The problem: Set down the lines from the one containing "The image size" through the one containing "I want to click on arrow-back-icon, so", both included, copying them exactly and leaving out the pictures.

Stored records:
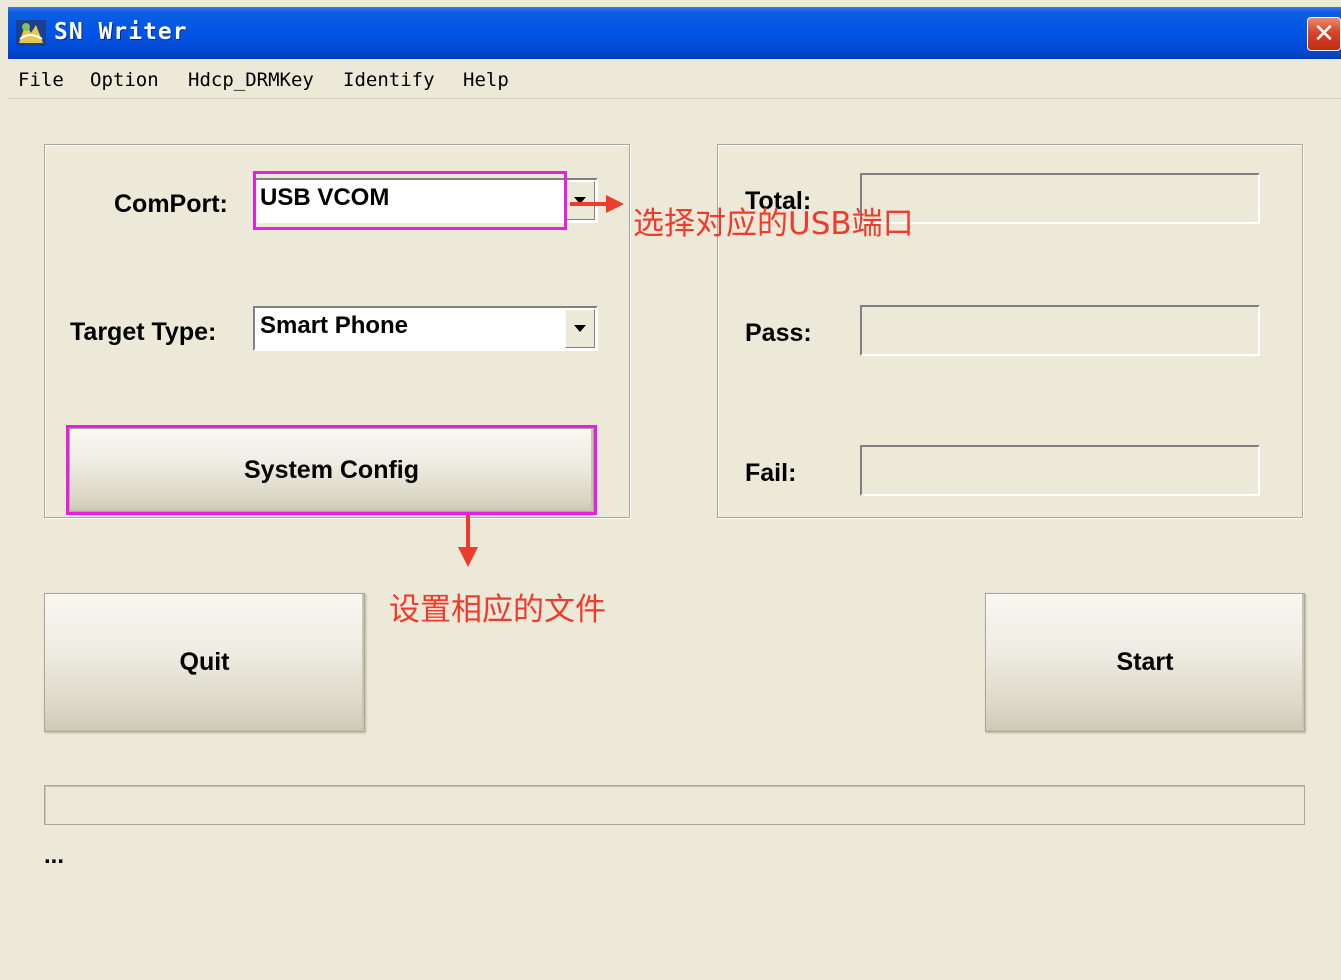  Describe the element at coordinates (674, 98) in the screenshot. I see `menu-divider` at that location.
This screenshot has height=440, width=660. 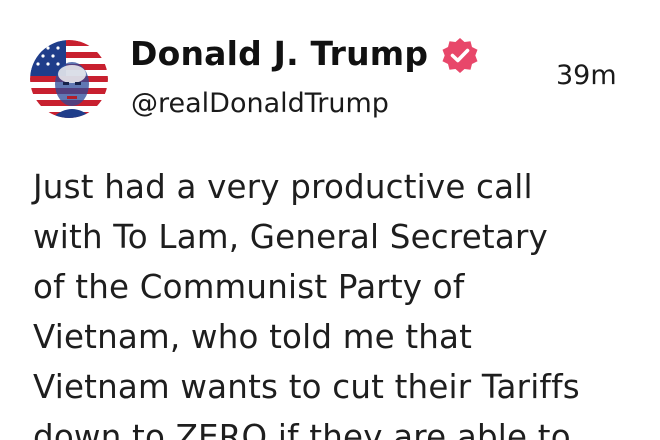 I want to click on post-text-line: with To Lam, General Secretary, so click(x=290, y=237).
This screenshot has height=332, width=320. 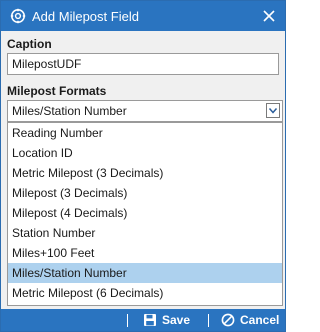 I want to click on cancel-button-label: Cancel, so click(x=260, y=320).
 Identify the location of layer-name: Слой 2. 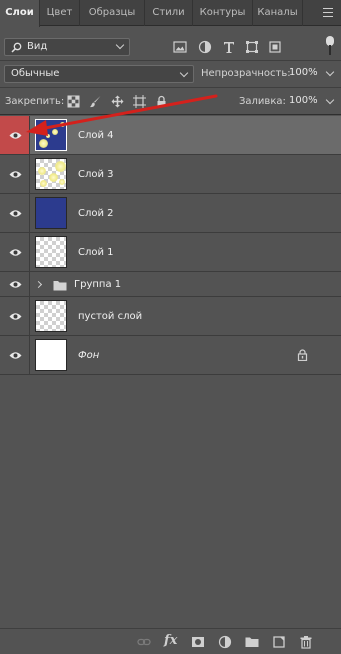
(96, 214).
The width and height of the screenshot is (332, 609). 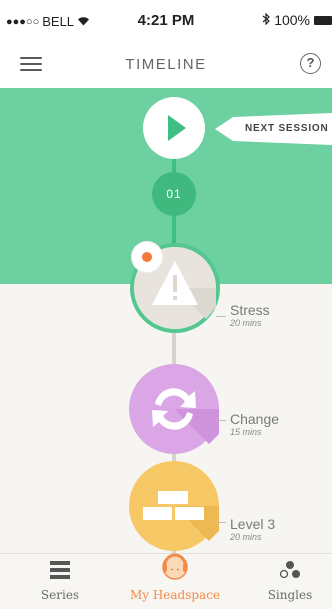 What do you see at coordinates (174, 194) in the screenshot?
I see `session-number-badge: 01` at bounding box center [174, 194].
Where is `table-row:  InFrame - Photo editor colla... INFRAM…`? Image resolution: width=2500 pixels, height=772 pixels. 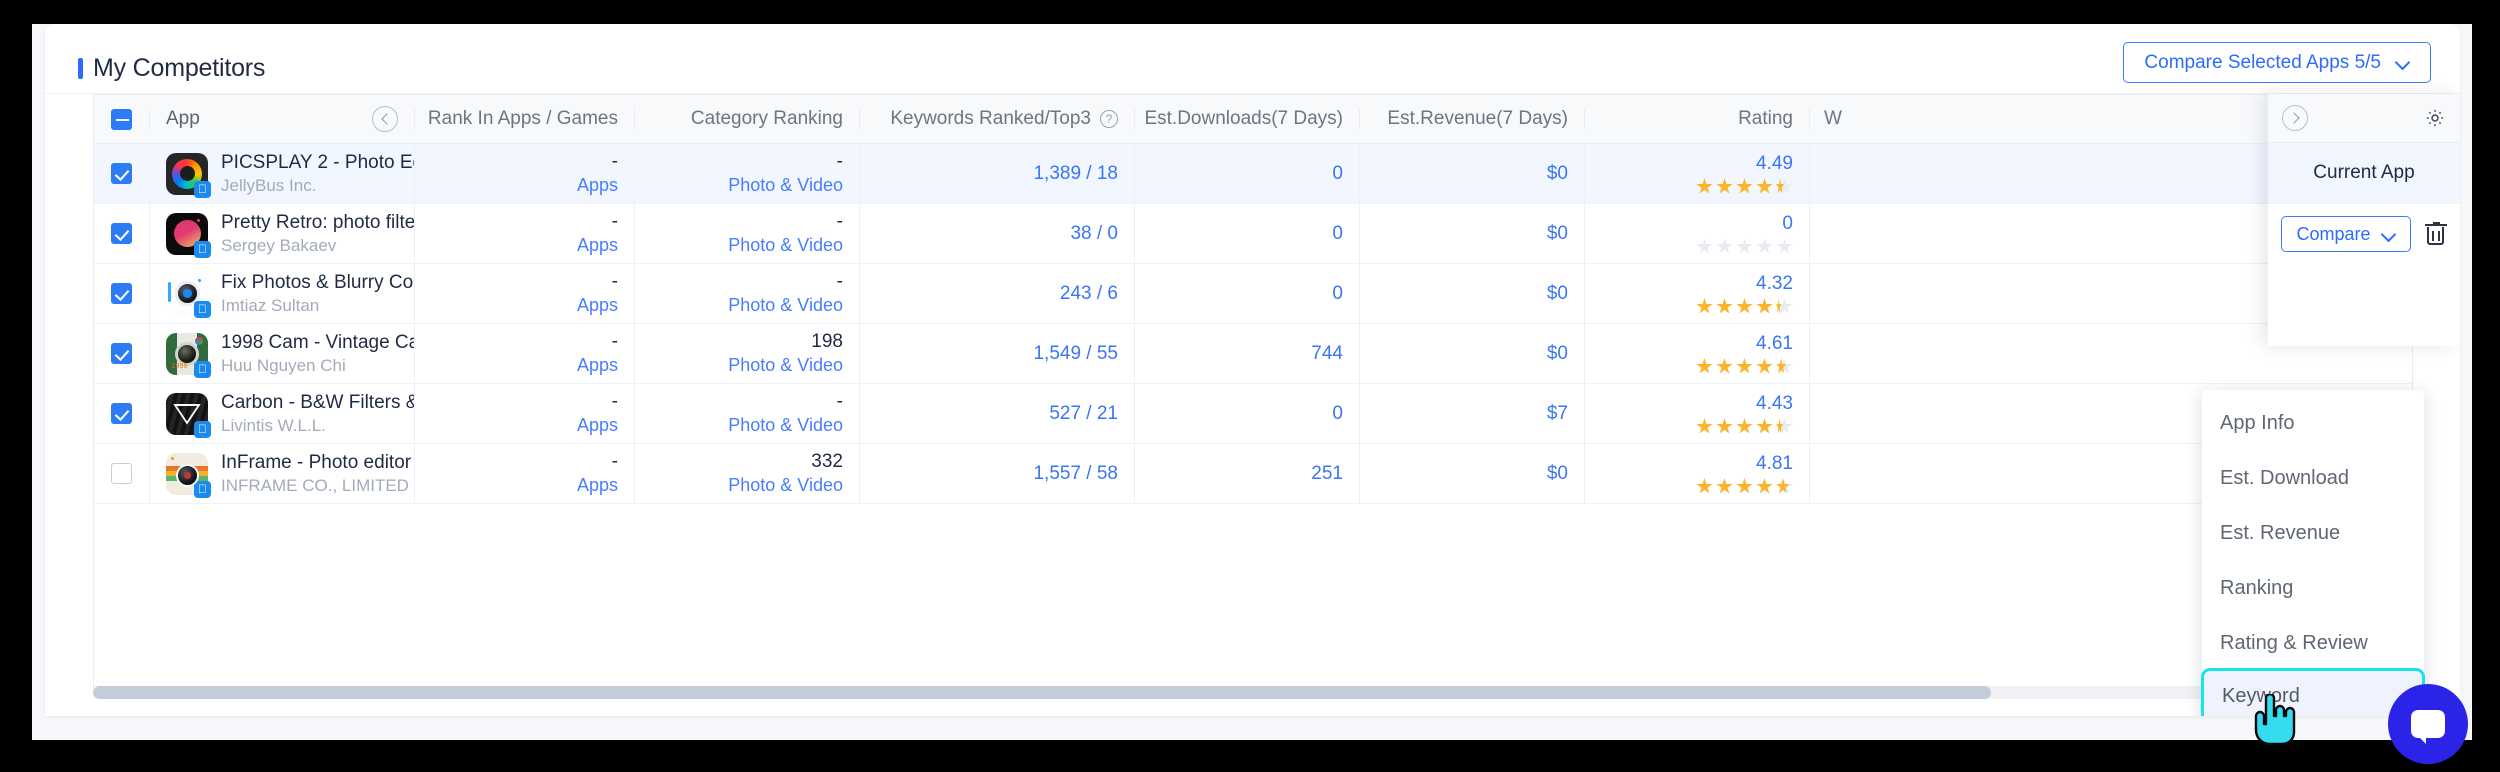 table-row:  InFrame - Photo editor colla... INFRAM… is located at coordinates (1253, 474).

---

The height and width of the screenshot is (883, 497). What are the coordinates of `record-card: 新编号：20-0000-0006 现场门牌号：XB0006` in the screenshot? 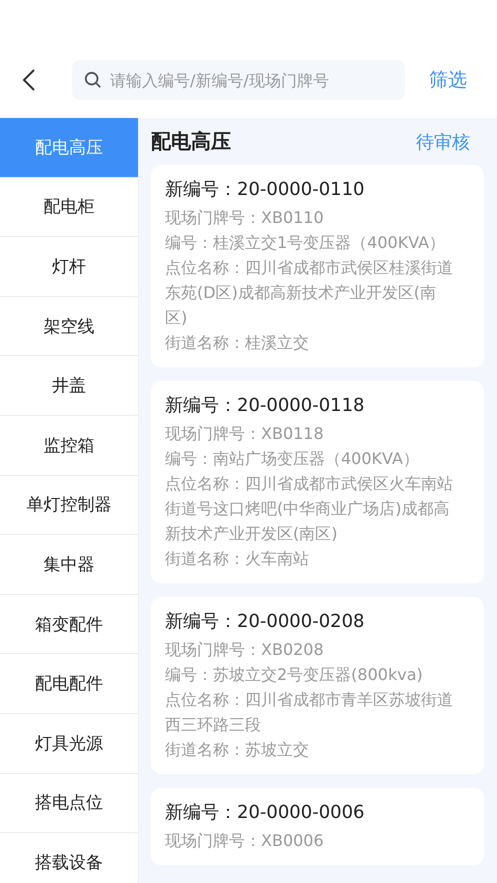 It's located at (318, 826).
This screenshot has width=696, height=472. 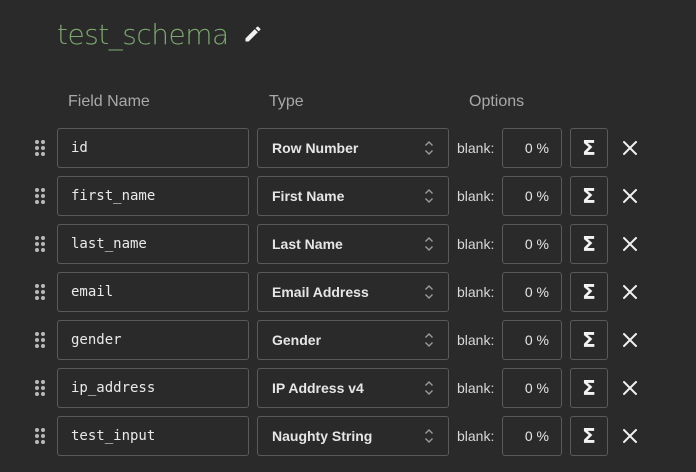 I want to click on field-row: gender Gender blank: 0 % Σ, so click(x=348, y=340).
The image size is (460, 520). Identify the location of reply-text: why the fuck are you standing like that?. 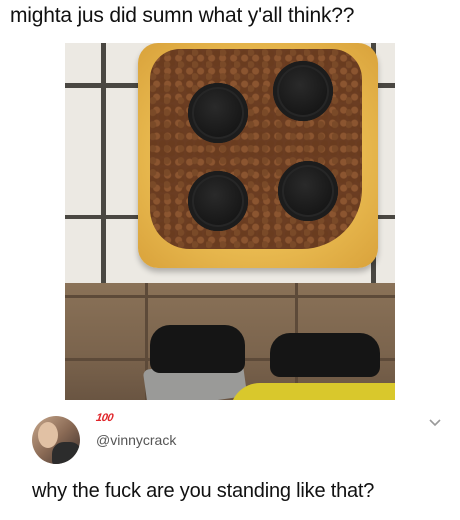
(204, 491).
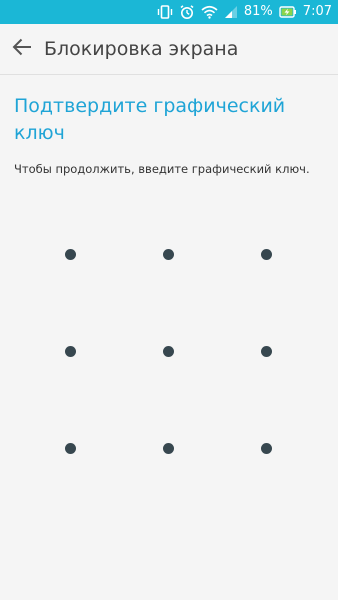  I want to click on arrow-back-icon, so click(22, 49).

Response area:
The image size is (460, 520). Identify the location of reply-text: why the fuck are you standing like that?. 
(204, 491).
  I want to click on arrow-back-icon, so click(22, 49).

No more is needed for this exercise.